Berlín, 23 oct (EFE).- Alemania rinde mañana homenaje al medio millón de gitanos asesinados por el Tercer Reich, colectivo olvidado entre las víctimas del nazismo al que recordará ahora un monumento ante el Reichstag (sede del Parlamento) a modo de testigo contra el olvido.

El monumento, obra del artista israelí Dani Karavan, instalado en un claro entre los árboles del Tiergarten, recordará el genocidio del pueblo gitano, tras más de veinte años de debate político y ciudadano sobre el cómo, dónde y por qué de ese recordatorio.

>>> Seguir Leyendo... >>>

La inauguración tendrá rango de acto de Estado, con un discurso de la canciller Angela Merkel, en presencia de la plana mayor de la política alemana, incluido el presidente Joachim Gauck.
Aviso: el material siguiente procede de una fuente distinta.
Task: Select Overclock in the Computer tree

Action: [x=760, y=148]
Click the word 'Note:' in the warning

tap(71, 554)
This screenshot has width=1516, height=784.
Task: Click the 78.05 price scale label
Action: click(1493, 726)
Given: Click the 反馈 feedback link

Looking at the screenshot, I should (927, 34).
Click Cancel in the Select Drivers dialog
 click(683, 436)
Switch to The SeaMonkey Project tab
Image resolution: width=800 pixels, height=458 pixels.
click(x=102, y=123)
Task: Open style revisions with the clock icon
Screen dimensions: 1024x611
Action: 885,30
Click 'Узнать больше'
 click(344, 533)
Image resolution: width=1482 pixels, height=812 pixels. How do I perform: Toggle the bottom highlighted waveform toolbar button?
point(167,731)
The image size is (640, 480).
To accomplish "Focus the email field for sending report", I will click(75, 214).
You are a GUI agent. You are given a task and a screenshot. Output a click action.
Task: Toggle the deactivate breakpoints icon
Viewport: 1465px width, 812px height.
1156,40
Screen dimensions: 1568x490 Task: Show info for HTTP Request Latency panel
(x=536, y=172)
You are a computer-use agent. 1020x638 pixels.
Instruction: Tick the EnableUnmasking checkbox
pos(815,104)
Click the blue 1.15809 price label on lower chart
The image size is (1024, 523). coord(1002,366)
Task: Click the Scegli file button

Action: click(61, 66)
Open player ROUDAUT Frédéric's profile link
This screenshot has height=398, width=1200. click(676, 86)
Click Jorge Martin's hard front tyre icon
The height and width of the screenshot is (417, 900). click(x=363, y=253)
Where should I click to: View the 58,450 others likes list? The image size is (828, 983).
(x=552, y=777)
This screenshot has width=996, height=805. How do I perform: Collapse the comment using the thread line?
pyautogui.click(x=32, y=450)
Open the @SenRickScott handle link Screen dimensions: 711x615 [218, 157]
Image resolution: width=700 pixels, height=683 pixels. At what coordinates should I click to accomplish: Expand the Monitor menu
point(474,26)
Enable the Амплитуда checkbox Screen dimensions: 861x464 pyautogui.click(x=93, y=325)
"La cultura del recuerdo es fundamental. Por ello era importante encontrar el lugar adecuado, que sirva a las generaciones futuras, cuando ya no queden testigos con vida", apuntó Merkel, que dedicó a la cuestión su mensaje semanal por vídeo, el pasado sábado.

El emplazamiento para la obra de Karavan está en vecindad con el histórico edificio del Reichstag, la Puerta de Brandeburgo y el solar de 1.900 metros cuadrados con 2.711 bloques de hormigón que recuerda a los seis millones de judíos asesinados por los nazis.

A escasa distancia, en el mismo Tiergarten, se emplazó un monumento conceptual para los miles de homosexuales asesinados por el nazismo, inaugurado en 2008, tres años después del de los judíos.

"Es un homenaje algo tardío, como lo fue el reconocimiento del genocidio al pueblo gitano, en 1982. Pero es una señal importante en estos momentos, en que nuestro colectivo sigue siendo víctima del racismo en media Europa", apuntó Romani Rose, presidente del Consejo Central de los Sinti y Roma, en un encuentro con medios extranjeros.

Para Rose, la trascendencia de recordar al medio millón miembros de las grandes familias centroeuropeas y balcánicas de los Sinti y Roma va más allá del mero reconocimiento de un genocidio, cuyo objetivo era "la aniquilación física de todo individuo de nuestra etnia, fueran bebés o ancianos".

El monumento de Karavan (Tel Aviv 1930) tiene esa doble perspectiva "de mirada al pasado y advertencia para el presente", añadió Rose, en relación a la marginalidad a que sigue castigado ese colectivo y los ataques a sus miembros, sea en Francia, Italia, Rumanía o Bulgaria.

"Hay que romper el cliché de pueblo nómada, que no sienta raíces porque no quiere. Llevamos 700 años en este país, formamos parte de su cultura y sociedad", apuntó Rose, nacido en Heidelberg (sur del país), como su padre, e impulsor del monumento.

El Consejo de los Sinti y Roma se siente "agradecido" al gobierno alemán, que tal vez por razones de responsabilidad histórica se siente más sensibilizado hacia su causa que otros socios europeos.

En el reverso de la moneda sitúa Rose el proceder discriminatorio del expresidente francés Nicolas Sarkozy -a propósito de los desmantelamientos de campamentos gitanos franceses, en 2011- o el asimismo ex primer ministro italiano Silvio Berlusconi.

"Ambos políticos forman parte de un pasado aún muy reciente. Y los ataques y la marginalidad persisten en buena parte de Europa", recordó Rose.

La tardía decisión de erigir ese monumento en Berlín y situarlo "ahí por donde pasan todos los días los diputados" se debió tanto a cierto agravio comparativo de ese colectivo frente, por ejemplo, al judío, como a las largas discusiones sobre su diseño.

El colectivo gitano no tiene un "lobby" poderoso, como el judío o incluso el homosexual, a lo que se sumó que inicialmente su Consejo aspiraba a un recordatorio "monumental" y no "conceptual", como el de Karavan, que será descubierto mañana.

"Estamos satisfechos con la obra de Karavan y sobre todo con el hecho de que sea él el elegido", apuntó Rose, para quien el hecho de que sea un artista israelí refleja "que no hay una rivalidad entre ambos colectivos de víctimas, sino una muy buena colaboración".

Karavan es exponente de artista con obras en medio planeta, desde el monumento a Walter Benjamin en Port-Bou -la población española en que murió este filósofo alemán, junto a la frontera francesa, acosado por la Gestapo- al desierto de Negev (Israel), EEUU, Japón y Europa.